Ich schaue ihn fragend an, denn jegliche Provokation könnte ja auch seine Halsschlagader einfach zum Platzen bringen. Zumindest ist das mein Eindruck.
„Sonne Scheiss Zahlen!“
Ah!
Er meint nicht die Temperatur, er meint die Lottozahlen.
„Sechs Richtige hab ich!“ brüllt er, als wenn das etwas wäre, worüber man sich nicht freuen sollte.

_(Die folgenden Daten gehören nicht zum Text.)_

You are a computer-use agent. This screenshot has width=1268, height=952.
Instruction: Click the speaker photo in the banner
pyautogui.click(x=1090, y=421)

Ich schaue ihn an, meinen Bekannten, der sich über das Wetter und sechs Richtige im Lotto aufregt, sehr fragend schaue ich ihn an, bevor ich vorsichtig einen verbalen Vorstoß in die wutwabernde Wolke seiner mir nur schwer zugänglichen Seele wage.
„Was ist denn an sechs Richtigen so schlimm?“
Warten.
Noch ein Moment.
Da! Der Verbal-Vulkan bricht aus!
„WEIL SE NICH IN EINER REIHE SIND! Sind nur zwei mal drei Richtige“
Mehr als ein knappes „Oh!“ fällt mir darauf nicht ein.
Mein Bekannter stapft über meinen Wohnzimmerteppich und krümelt ihn mit seinem Stiefelschmand voll. Als Jackpotgewinner könnte dürfte er meinen Teppich auch gerne vollreihern, aber mit zwei mal drei Richtigen...
Erst jetzt bemerke ich, dass er die zerknüllten Lottoscheine in der Hand hält und ziemlich heftig knetet.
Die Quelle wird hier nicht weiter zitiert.